This integration process and overflow of disciplinary boundaries are typical of multidisciplinary fields of studies—such as CS and CRS—which cannot be reduced to a disciplinary and paradigmatic vision of knowledge production (Darbellay, 2014). Therefore, Studies have intricate relations with the still massively disciplinary organization of the academic world. In this context, are CS and CRS genuinely innovative and creative realms of knowledge on institutional, conceptual, theoretical, and methodological levels or are they compelled to eventually adopt a disciplinary operating mode to survive? On the one hand, these fields call for inter- or even transdisciplinary cognitive openness to address the complexity of the issues they cover, which cannot be studied from one single disciplinary standpoint. On the other hand, the need to suit institutional requirements and conditions of academic socialization (paradigmatic structuring, publishing, networking, course of study, and research funding) puts them in a paradoxical tension, typical of fields of studies that take up the challenge of interdisciplinarity. The diversity of Studies raises the more general question of the tension between their aim to emancipate or to escape too narrow disciplinary anchors and the disciplinarization trend they face while having to make it through the disciplinary organized academia. This paradox does not necessarily have to be seen as an obstacle, rather as a richness providing scholars with the opportunity to think about new ways of organizing and producing knowledge.
This dialectic between the need to build upon and borrow from the multiple disciplines convoked in CS and CRS and the requirement to reorganize them within and in between each of these fields, according to internal and reciprocal logics, is constitutive of their respective evolutions. Also, it emphasizes the challenges these fields of studies face beyond the difficult task of producing interdisciplinary work/knowledge. The positioning of CS and CRS with respect to one another and more broadly in academia is therefore highly instructive.
CS and CRS: From distinctiveness to integration
Beyond the similar challenges CS and CRS face—that are more or less the same as those faced by any other multidisciplinary field of studies—these fields have their own specificities, on epistemological, empirical, and institutional levels. They do not always build upon the same core disciplines; their publication strategies sometimes diverge and their social impact or aims also are different.
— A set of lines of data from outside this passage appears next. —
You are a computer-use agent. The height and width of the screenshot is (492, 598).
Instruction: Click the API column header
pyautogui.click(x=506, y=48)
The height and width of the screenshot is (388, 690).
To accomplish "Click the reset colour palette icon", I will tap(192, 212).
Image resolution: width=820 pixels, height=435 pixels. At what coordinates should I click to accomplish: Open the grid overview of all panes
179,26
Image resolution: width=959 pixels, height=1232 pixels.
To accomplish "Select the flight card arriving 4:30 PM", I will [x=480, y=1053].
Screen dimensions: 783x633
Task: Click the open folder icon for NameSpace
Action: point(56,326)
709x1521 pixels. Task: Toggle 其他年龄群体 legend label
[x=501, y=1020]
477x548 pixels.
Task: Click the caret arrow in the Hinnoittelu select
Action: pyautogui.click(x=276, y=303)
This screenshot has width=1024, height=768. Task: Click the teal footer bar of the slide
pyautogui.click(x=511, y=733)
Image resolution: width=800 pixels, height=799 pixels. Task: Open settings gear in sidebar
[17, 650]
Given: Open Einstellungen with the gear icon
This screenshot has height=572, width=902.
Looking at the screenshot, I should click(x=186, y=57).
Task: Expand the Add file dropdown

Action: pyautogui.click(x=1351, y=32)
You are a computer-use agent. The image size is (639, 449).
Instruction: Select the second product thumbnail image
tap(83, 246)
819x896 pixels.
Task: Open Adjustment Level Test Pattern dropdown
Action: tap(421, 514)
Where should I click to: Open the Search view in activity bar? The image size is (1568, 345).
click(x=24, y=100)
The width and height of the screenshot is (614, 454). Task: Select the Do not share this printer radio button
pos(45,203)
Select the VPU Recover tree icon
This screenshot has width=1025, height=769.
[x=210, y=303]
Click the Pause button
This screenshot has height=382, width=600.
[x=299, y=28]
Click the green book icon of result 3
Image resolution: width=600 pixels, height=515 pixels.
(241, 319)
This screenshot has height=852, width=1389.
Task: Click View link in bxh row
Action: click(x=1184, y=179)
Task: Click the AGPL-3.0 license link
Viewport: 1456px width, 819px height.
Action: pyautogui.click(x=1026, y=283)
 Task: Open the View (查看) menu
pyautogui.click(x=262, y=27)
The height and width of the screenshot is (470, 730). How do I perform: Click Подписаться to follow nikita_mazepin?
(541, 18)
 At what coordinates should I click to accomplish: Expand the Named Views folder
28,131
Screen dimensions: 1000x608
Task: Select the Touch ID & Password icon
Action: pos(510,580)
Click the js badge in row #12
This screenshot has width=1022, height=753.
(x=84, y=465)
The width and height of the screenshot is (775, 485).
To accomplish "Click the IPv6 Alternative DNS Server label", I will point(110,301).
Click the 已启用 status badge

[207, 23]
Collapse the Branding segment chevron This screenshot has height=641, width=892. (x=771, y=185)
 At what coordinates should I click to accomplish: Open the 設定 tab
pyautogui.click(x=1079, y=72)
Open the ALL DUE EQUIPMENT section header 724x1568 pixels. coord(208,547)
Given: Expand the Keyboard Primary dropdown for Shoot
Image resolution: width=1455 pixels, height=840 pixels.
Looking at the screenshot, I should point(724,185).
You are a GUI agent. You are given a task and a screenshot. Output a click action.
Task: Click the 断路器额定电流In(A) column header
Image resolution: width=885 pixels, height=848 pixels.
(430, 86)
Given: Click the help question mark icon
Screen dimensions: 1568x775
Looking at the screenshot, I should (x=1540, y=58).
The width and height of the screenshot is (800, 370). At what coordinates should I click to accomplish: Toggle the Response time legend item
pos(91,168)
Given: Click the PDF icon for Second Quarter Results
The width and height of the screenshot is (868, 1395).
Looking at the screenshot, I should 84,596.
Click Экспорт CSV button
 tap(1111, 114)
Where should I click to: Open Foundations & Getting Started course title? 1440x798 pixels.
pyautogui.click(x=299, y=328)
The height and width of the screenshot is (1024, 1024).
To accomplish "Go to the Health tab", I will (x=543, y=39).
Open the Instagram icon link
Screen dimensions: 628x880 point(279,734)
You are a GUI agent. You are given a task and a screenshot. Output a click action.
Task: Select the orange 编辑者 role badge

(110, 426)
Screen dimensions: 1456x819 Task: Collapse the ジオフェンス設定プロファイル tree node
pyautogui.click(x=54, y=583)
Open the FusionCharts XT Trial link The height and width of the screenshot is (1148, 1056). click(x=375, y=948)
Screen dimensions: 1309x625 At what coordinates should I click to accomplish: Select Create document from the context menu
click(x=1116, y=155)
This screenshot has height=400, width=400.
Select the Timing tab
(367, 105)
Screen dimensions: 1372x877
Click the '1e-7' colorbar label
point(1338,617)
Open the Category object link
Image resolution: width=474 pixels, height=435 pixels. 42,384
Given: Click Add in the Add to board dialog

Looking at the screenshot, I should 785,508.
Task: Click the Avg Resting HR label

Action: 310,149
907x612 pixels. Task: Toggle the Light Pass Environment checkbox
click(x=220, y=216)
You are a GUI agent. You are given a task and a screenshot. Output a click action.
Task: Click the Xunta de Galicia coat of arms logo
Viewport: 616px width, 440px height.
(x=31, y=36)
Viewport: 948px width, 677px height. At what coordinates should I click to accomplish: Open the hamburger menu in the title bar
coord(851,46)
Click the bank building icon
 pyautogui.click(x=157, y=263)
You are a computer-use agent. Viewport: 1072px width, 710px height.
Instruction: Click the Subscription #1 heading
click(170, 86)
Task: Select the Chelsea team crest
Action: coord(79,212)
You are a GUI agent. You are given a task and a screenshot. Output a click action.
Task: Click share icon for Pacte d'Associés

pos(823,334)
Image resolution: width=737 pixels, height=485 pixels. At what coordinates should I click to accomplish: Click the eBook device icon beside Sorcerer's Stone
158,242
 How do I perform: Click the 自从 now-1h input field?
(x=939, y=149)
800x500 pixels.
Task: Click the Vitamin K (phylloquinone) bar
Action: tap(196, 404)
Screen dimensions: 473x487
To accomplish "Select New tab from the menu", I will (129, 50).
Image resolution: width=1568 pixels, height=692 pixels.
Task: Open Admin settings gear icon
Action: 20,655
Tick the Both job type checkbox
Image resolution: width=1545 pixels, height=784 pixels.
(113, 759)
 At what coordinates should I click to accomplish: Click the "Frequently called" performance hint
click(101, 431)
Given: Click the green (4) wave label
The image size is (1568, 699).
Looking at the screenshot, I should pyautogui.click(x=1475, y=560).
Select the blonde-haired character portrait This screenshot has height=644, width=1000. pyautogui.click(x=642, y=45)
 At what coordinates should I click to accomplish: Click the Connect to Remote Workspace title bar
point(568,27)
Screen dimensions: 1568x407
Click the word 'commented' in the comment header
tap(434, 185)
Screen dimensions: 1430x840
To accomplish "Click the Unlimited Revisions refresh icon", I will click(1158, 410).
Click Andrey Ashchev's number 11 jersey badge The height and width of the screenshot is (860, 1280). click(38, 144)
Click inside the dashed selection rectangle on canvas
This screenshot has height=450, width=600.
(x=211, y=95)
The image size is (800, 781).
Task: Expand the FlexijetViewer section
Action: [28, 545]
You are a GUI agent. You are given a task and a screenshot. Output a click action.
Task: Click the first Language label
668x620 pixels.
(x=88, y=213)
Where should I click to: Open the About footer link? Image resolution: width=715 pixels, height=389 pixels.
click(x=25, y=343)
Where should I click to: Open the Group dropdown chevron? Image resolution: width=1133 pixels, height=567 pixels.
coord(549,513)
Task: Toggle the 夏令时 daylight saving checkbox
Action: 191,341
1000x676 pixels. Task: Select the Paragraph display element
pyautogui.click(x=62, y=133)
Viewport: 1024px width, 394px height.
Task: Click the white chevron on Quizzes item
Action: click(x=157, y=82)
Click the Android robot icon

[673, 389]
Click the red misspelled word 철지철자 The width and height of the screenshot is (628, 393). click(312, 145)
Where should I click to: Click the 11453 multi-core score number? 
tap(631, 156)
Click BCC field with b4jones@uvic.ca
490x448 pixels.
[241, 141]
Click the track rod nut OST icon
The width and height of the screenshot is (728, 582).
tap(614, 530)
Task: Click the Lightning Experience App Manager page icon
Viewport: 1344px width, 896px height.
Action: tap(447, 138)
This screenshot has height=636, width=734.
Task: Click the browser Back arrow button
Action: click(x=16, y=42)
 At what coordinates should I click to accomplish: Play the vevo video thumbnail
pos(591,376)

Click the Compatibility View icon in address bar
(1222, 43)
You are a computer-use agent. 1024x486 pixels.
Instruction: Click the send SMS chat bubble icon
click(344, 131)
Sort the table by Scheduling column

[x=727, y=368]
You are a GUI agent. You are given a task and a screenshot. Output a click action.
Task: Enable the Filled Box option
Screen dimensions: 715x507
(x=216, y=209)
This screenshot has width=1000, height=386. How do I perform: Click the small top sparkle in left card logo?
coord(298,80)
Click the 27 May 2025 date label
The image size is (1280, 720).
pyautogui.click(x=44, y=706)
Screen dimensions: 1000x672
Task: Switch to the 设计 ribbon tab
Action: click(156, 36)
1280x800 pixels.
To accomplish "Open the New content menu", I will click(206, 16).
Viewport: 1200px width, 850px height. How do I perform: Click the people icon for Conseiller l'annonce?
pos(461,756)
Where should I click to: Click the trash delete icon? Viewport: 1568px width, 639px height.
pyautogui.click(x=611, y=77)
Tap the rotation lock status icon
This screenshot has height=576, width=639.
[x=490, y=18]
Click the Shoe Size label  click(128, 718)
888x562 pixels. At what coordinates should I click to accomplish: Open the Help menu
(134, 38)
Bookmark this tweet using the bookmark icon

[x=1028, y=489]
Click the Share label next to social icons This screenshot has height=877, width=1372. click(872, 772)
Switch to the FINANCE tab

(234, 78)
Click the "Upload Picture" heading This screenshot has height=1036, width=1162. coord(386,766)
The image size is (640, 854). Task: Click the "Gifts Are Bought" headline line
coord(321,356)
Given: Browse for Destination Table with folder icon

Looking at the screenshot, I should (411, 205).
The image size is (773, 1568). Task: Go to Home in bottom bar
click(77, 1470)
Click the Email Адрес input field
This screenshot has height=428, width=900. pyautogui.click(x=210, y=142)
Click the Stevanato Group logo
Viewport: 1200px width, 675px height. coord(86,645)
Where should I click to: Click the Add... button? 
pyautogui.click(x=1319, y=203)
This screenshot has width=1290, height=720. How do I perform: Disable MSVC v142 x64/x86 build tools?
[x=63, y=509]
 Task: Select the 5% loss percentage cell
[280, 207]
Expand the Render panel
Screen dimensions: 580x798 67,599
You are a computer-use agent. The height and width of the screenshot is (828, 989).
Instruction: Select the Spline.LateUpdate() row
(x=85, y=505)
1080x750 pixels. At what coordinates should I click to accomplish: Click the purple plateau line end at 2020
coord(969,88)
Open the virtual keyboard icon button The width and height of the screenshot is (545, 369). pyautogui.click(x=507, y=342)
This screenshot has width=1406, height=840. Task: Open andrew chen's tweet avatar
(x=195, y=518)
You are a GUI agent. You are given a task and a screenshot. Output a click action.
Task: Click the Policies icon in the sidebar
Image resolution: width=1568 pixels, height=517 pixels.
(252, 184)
However, there are some areas of overlapping, cross-fertilizing, and conscious dialogue. Convergence and mutual inclusion are a reality for scholars anchored in one field or another or who choose to travel from one to the other in a linear or in a dynamic perspective.
Identifying these modes of interaction is crucial to overcome the “intensive debate on how disciplines (should) relate to and interact with each other,” as Reynaert et al. (2015: 11) describe it, as well as the difficulty to “define the borders between sciences allegedly more focused on the individual, like psychology, and for instance, sociology, anthropology, geography and law, which claim a much broader context as their remit” underlined by Qvortrup et al. (2009b: 3). It shows indeed that interdisciplinarity is plural and defines itself in relation to contexts, fields of studies, and disciplines: its nature will vary from one field, scholar, or research project to another in a dialogical and conversational perspective (Alanen, 2018; Darbellay, 2014).
Definitions of CS and CRS
Interestingly, definitions of CS and CRS proposed by scholars of the fields themselves are mutually inclusive. In their Key Concepts in Childhood Studies, James and James (2008) define the field of CS as “The interdisciplinary study of the early period of the human life-course that is legally recognized and socially (as well as, in part, scientifically) defined as childhood, as distinct from adulthood” (p. 25). Emerging from this short definition appears the idea of various disciplines contributing to the understanding of a commonly defined phenomenon in opposition to another (adulthood). The identification of the object of study of CS therefore requires a careful examination of what definitions of childhood are given in their core disciplines as well as in practices more generally; one of those being the legal definition of childhood. This inclusion of children’s rights in the attempt of defining CS also appears in the introduction of The Palgrave Handbook of Childhood Studies, in which Qvortrup et al. argue that one of the features of CS is to study children’s agency and voice. They (Qvortrup et al., 2009b) add, It is interesting that the UNCRC [United Nations Convention on the Rights of the Child] was formulated during the same period as the breakthrough in childhood studies, because this momentous document also granted children participatory potential and endowed them with participatory rights, even though they were restricted compared to those held by adults. (p. 5)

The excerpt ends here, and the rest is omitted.